Original or primary Fevers may be justly divided into simple, inflammatory, and malignant; simple Fevers are the Effects of a Disturbance and Breach of the natural Order of the Blood, and a deprav’d Disposition of the animal Spirits, proceeding from an immoderate and irregular Exaltation of the sulphurous or fiery Ingredients in its Composition. Inflammatory are such, as are attended ordinarily with painful Swellings or Eruptions in the solid Parts, when the active Principles of the Blood, by a vigorous Effort, not only resist the Progress of the Fever, but wholly or in part, disengage the Matter of it, and breaking off its Complication force it to lodge in the solid Parts either external or internal…. A malignant Fever, the third Species above-mentioned, does not only by the excessive Power and licentious Encroachments of the fiery Particles upon the other Principles, break the Order and Oeconomy of Nature, in which a healthful State or Constitution is funded, but causes likewise that Disunion and Ruin of some parts of the Blood, in which Corruption, or Putrefaction does consist. And this is the essential Difference, that constitutes and distinguishes this from all Fevers of another Nature and Denomination….’

As his discussion makes clear, the dominant theory of causation for Blackmore was still humoral, but, as Sigal (1978) has pointed out, William Harvey’s theory of the circulation of the blood had issued a challenge to humoral based medicine. Other writers in Worth’s collection of fever texts took up this challenge and foremost among them was Thomas Willis (1621-75), an iatrochemist who sought to highlight the role chemistry might play in the treatment of disease.

Willis-tp
Thomas Willis, Diatribæ duæ medico-philosophicæ (London, 1659), title page.

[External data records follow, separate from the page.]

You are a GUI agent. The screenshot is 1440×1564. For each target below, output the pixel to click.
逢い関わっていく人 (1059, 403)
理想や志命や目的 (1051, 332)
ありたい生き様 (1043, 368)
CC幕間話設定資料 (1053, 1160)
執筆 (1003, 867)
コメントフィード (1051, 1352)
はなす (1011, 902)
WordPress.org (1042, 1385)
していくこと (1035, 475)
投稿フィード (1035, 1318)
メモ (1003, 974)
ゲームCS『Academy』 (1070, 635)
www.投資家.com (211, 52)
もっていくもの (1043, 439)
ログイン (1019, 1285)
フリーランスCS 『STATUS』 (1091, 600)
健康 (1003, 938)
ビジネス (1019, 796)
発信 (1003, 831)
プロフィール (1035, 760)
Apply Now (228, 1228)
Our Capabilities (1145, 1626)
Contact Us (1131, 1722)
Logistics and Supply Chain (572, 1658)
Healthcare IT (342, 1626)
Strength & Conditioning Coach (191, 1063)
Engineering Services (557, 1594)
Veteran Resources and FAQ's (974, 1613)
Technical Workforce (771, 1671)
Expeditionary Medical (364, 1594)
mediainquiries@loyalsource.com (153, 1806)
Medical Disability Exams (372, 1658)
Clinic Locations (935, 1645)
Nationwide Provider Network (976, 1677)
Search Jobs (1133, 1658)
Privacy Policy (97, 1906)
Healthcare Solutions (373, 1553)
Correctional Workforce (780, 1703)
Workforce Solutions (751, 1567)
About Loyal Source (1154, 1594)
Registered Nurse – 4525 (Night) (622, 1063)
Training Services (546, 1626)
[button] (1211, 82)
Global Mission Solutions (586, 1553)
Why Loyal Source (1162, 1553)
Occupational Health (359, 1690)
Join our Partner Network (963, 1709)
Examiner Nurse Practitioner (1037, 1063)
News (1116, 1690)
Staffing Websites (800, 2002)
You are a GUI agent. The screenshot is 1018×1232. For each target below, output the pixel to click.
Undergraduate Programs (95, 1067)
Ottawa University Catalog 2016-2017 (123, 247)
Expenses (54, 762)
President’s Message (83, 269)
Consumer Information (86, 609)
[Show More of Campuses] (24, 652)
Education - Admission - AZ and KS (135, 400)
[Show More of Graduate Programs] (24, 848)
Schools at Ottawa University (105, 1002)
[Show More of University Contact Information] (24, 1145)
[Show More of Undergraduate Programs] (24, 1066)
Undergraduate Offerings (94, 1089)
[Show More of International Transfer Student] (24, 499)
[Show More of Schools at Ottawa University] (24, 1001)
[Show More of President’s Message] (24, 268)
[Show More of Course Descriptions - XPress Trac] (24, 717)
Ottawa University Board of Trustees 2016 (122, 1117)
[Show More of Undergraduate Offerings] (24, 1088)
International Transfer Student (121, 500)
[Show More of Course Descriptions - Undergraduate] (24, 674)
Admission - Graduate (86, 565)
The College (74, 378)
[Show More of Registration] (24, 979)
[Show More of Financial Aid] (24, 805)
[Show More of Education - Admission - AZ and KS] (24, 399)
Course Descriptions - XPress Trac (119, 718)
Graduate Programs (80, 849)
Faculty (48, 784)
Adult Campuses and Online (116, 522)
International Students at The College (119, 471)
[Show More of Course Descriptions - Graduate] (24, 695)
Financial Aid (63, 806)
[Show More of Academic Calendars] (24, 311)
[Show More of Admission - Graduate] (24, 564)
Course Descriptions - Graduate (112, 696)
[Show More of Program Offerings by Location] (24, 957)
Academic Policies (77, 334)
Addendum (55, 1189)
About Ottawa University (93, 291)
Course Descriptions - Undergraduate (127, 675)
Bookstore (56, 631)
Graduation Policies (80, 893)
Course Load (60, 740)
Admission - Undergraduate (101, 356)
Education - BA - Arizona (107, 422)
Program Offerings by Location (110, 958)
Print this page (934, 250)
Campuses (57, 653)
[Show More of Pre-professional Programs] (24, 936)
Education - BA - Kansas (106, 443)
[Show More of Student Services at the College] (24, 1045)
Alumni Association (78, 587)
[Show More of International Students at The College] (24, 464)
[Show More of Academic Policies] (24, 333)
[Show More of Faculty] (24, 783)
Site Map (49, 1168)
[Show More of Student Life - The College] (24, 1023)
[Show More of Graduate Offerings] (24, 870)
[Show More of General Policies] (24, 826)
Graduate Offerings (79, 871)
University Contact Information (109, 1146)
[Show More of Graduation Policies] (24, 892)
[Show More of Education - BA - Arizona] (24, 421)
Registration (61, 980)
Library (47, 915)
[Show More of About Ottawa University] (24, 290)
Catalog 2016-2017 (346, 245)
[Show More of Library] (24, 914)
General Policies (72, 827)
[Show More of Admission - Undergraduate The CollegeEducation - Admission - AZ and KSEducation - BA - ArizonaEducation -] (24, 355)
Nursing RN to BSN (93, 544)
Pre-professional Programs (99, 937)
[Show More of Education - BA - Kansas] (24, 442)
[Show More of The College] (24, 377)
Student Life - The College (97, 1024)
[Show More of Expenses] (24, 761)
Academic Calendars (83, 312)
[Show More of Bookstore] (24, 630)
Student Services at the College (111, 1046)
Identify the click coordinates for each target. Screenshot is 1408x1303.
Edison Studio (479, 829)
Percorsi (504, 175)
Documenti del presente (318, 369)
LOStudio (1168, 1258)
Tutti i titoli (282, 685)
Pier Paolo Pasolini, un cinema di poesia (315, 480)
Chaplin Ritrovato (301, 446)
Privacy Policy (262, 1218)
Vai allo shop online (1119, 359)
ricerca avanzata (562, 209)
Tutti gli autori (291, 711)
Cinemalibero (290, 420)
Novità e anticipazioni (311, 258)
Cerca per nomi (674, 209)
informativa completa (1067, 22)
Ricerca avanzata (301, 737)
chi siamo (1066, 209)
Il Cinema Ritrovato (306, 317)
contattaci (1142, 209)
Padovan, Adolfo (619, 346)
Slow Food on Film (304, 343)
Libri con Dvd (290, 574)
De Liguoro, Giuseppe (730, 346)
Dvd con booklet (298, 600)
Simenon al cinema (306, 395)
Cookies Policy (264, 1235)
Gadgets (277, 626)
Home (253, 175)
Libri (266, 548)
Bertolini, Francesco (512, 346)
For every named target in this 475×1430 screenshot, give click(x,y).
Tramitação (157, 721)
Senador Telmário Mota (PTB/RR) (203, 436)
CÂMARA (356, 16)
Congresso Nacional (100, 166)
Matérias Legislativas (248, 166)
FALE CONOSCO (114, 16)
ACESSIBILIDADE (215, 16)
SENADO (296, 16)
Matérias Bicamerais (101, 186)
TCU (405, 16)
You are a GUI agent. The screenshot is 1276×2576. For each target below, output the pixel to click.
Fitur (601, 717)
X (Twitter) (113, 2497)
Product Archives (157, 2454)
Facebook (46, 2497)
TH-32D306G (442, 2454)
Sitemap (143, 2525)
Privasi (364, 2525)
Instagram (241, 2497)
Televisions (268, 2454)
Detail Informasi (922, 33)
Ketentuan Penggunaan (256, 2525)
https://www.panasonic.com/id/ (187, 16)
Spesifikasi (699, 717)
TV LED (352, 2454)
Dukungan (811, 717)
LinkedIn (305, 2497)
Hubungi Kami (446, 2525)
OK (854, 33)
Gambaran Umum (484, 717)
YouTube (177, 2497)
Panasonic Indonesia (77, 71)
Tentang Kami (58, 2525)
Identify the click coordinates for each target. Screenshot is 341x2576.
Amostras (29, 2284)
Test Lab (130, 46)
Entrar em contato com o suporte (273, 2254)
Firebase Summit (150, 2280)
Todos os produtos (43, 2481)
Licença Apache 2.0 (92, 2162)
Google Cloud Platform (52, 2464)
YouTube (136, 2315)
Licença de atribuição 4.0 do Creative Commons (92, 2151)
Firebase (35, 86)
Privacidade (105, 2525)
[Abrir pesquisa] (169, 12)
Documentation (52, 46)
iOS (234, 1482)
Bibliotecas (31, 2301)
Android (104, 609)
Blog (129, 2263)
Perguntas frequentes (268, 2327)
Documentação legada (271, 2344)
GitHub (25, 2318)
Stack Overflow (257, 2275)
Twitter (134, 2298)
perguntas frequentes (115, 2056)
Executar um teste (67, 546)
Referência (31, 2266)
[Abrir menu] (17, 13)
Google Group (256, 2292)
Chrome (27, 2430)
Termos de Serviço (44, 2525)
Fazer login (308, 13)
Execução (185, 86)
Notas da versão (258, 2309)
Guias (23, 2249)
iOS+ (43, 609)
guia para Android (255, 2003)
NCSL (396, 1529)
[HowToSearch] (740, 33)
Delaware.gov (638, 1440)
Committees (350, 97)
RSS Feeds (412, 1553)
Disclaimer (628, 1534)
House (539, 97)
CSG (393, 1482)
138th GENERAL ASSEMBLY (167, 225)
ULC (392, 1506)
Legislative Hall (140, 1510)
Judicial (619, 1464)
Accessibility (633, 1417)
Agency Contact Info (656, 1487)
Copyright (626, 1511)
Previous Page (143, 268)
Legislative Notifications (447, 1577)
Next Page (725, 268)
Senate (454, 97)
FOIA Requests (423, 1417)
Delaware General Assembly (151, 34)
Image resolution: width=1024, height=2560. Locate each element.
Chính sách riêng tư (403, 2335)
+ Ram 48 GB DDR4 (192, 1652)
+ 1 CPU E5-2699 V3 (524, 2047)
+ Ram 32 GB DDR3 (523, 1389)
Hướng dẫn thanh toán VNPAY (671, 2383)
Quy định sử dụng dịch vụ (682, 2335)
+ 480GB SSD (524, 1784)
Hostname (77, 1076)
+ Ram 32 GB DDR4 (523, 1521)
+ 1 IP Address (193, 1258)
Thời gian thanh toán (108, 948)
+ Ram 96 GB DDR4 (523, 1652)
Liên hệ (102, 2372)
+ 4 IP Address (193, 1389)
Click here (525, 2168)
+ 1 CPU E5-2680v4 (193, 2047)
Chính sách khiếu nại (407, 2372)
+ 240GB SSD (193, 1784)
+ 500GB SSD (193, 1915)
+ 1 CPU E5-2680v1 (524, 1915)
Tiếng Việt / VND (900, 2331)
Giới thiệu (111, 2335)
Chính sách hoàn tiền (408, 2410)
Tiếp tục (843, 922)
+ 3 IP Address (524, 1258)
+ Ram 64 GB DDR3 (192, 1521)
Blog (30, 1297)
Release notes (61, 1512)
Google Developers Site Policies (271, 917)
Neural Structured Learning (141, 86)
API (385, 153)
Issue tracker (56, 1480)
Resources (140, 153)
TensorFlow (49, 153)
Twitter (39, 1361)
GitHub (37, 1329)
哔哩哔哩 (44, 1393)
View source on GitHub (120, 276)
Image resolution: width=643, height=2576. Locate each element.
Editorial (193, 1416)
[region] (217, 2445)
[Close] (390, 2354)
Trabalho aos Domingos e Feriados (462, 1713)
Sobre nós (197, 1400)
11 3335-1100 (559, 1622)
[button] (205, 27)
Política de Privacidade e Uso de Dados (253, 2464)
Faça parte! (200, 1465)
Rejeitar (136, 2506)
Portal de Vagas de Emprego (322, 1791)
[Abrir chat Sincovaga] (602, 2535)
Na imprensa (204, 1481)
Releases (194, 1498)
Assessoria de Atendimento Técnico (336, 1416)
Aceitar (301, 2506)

For Willis, causation was based on a theory of fermentation of the blood, one natural, the other ‘preternatural’. Dividing fevers into ‘intermittent fevers’, ‘continual fevers’ and ‘malignant fevers’, he advocated a host of different treatments, predominantly of a chemical nature. Later commentators (also collected by Worth), such as George Cheyne (1671–1743), adopted a more mechanistic approach, strongly influenced by the works of Giovanni Alfonso Borelli (1608-1679) and Lorenzo Bellini (1643-1704), authors whose works were likewise collected by Worth.

Selected Reading
Bates, D. G. (1981), ‘Thomas Willis and the Fevers Literature of the Seventeenth Century’, Medical History Supplement No. 1, pp 45-70.
Sigal, S. L. (1978), ‘Fever Theory in the Seventeenth Century: Building Toward a Comprehensive Physiology’, The Yale Journal of Biology and Medicine 51, pp 571-82.
Smith, D. C, ‘Medical Science, Medical Practice, and the emerging concept of typhus in mid-eighteenth-Britain’, in Bynum, W.F. and Nutton, V (eds) (1981), Theories of Fever from Antiquity to the Enlightenment (London, Wellcome Institute for the History of Medicine Medical History, Supplement No. 1), pp 121-134.